If you look at “reality” shows (I try to avoid them), you’ll get a whopping dose of “Let’s all laugh at the stupid hillbillies. We’re way better than they are.” Duck Dynasty. Honey Boo-Boo. Moonshiners. Hunters and fishers and survivalists. And someone is making a lot of money off these shows. I’ll give you a hint: The moneymakers don’t eat roadkill or have outhouses.

But let’s forget comedy and reality shows for a moment. We all know that’s just entertainment, not one culture actually demeaning another. Let’s look at real reality for a moment.

The other day someone posted about the contaminated water scandal in West Virginia. Many people who replied to this post were, well, less than polite. Here are some examples:

People in those communities need their own Martin Luther King, someone who can raise their spirits and challenge them. Someone who can bypass the whole political process (Me: so far, so good. But wait for it.)…. And because the people there are so fearful of minorities, this version of Dr. King will have to be white and one of their kin, while being aware of much bigger things and principles than Appalachia usually considers.

And this, regarding an elected official who ignored the disaster in his own state:

Yep, and $20 says he gets re-elected.
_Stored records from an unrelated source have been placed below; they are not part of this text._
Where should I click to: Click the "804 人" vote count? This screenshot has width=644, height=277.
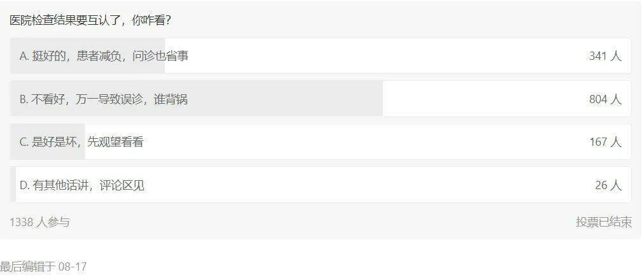605,99
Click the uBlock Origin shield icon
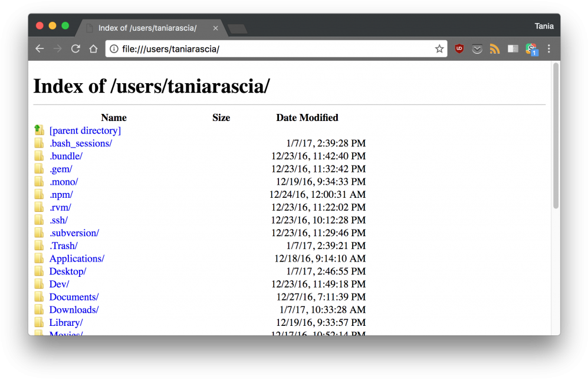Screen dimensions: 588x379 pyautogui.click(x=459, y=48)
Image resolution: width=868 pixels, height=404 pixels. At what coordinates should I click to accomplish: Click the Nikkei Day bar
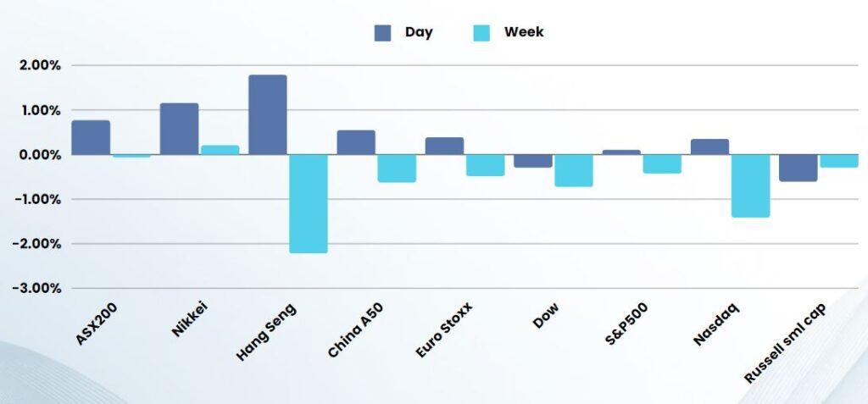click(179, 129)
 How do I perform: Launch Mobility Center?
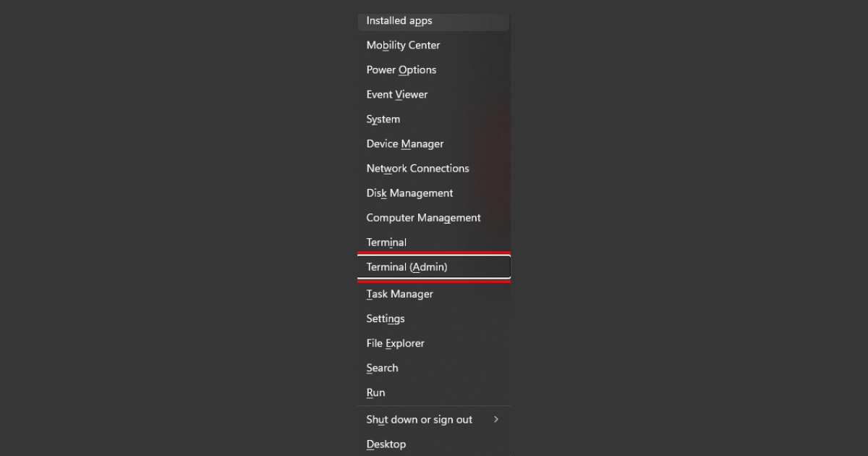click(403, 45)
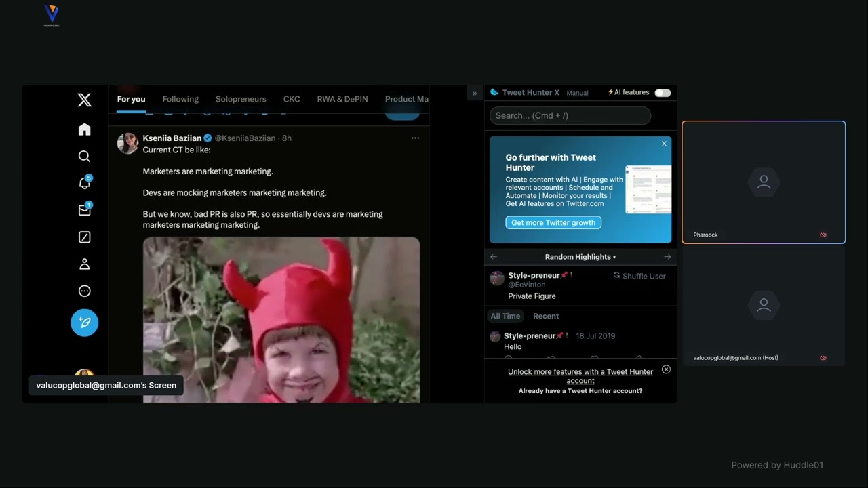Click the Tweet Hunter search field

coord(570,116)
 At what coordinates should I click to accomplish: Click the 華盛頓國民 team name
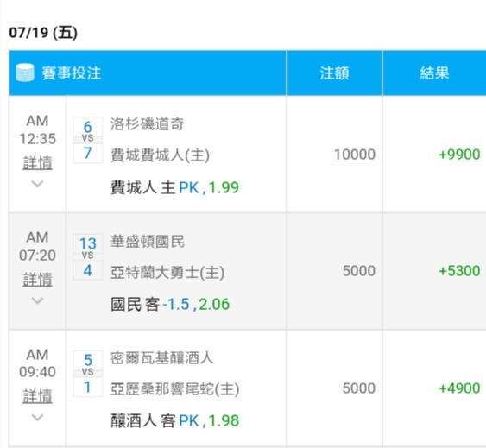pos(148,241)
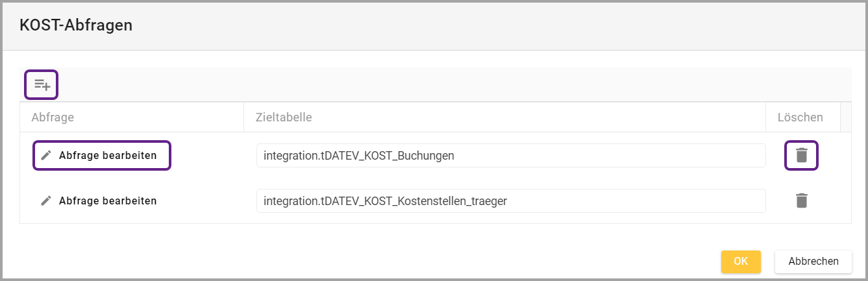Screen dimensions: 868x281
Task: Click the Abfrage column header
Action: [53, 117]
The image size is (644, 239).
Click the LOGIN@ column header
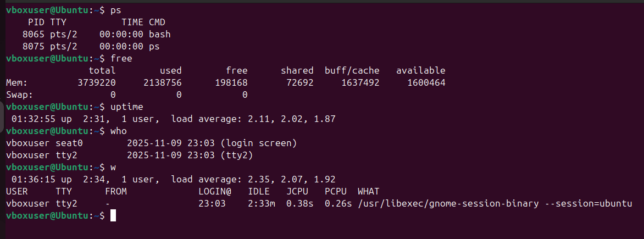pyautogui.click(x=215, y=191)
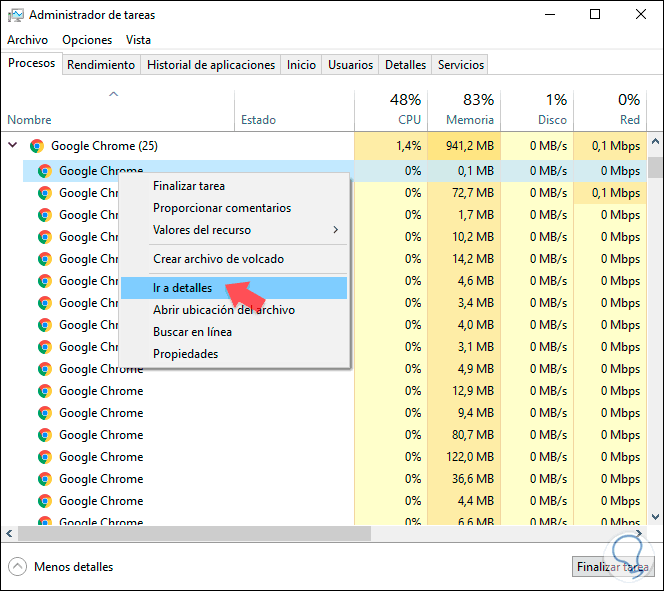The image size is (664, 591).
Task: Collapse the Google Chrome (25) process group
Action: click(x=13, y=146)
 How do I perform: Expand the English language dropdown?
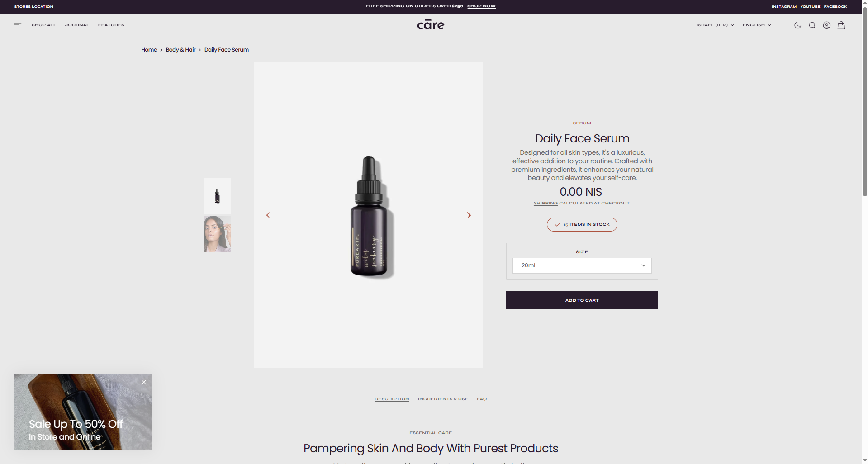coord(757,25)
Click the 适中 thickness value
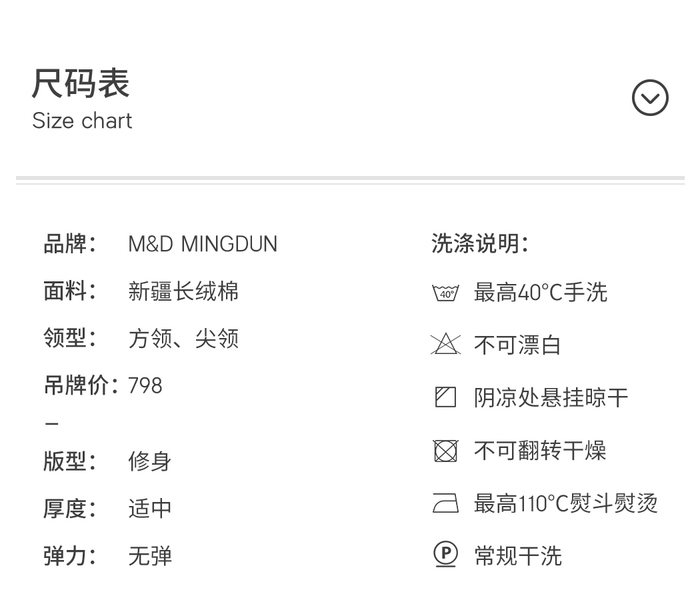Image resolution: width=700 pixels, height=602 pixels. (150, 508)
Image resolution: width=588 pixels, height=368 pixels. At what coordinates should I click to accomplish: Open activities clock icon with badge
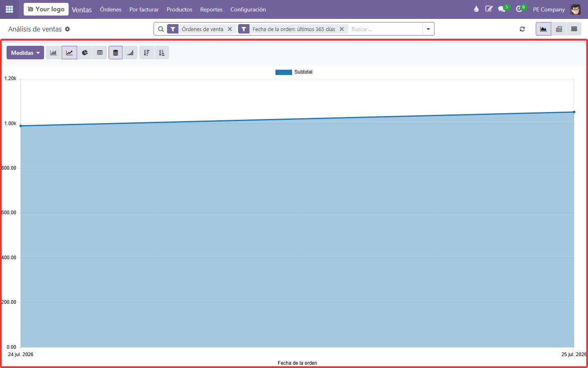tap(520, 9)
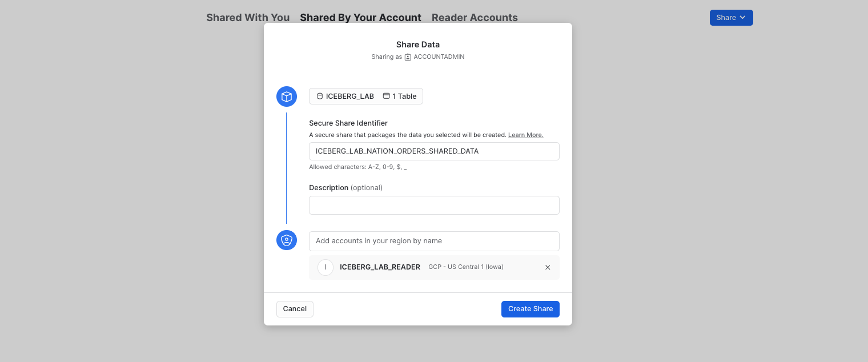Click the Secure Share Identifier text field
Image resolution: width=868 pixels, height=362 pixels.
(x=434, y=151)
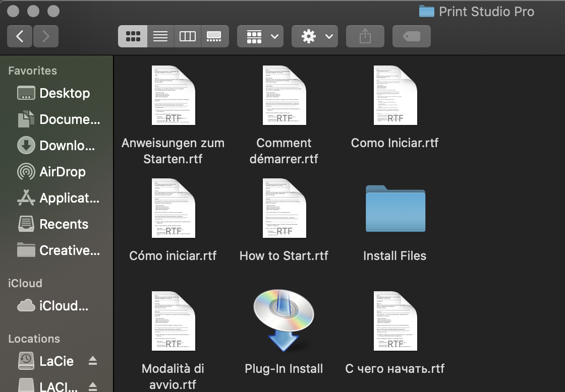Open the Share button in the toolbar
The height and width of the screenshot is (392, 565).
click(365, 36)
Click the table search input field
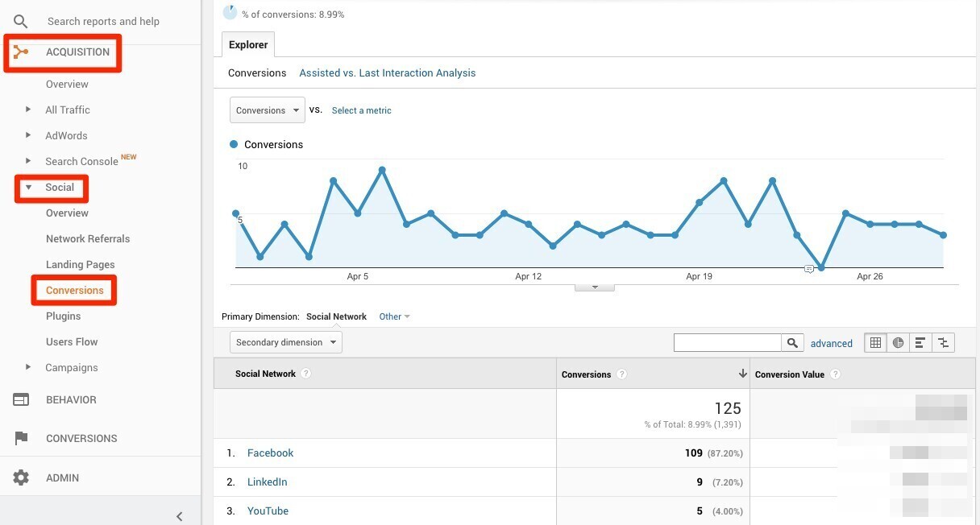980x525 pixels. click(727, 343)
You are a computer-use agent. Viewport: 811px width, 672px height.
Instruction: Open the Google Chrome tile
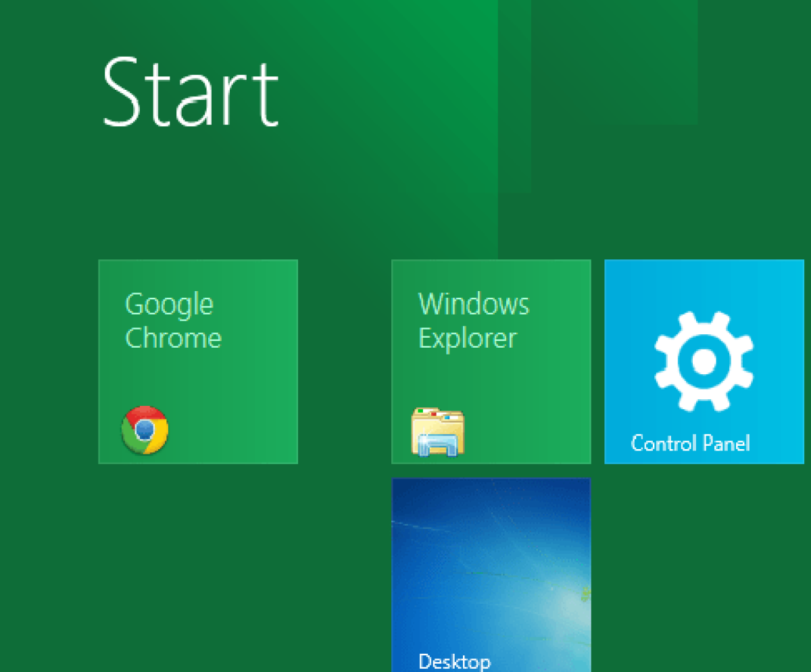198,361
Why? Have you LOOKED at the average citizen of West Virginia? 

And my favorite:

Don’t believe in science? Fine. How about being a good steward of the earth like that book you’re constantly jizzing yourself over says, you half-witted, superstitious dumb-fuck!

Admittedly, there were commenters who called out those who made such comments:

There’s a good chance the “average citizen of WVA” may be keeping your lights on and letting you post insulting things about them.

And:

Extremists have a choke-hold on American politics–and this is true in more places than Appalachia.

And (again, my favorite):

Don’t make the mistake of confusing the politicians and the people. It would be a mistake to stereotype the people of Appalachia as ignorant and racist. You can find ignorance and prejudice in every corner of our nation. You can also find brilliance and humanity in every place as well.

Now I admit I have a vested interest. I was born in Kentucky and so were most of my relatives. And my family has produced teachers and coaches and civil servants and businesspeople and college graduates. And me. Someone who uses proper grammar and punctuation, and makes a living doing that. And yes, listens to country music, knows how to shoot a rifle, has milked cows and collected eggs, and has relatives nicknamed Jim-Bob and Spud.

My culture is as worthy of respect as any other. Appalachian people make beautiful art and music. They have become scientists and celebrities, inventors and innovators.

And let’s not forget that the Appalachian land has been exploited for its mineral wealth, with the profit flowing out to other regions. The farmers who try to make a meager living from land not really suitable for agriculture have had to become sharecroppers. If many people there are poor and undereducated, it’s not because they like it that way.

They may be different than you. But you are not better than they are. Show some respect. The ones who jeer and demean are the uncivilized ones.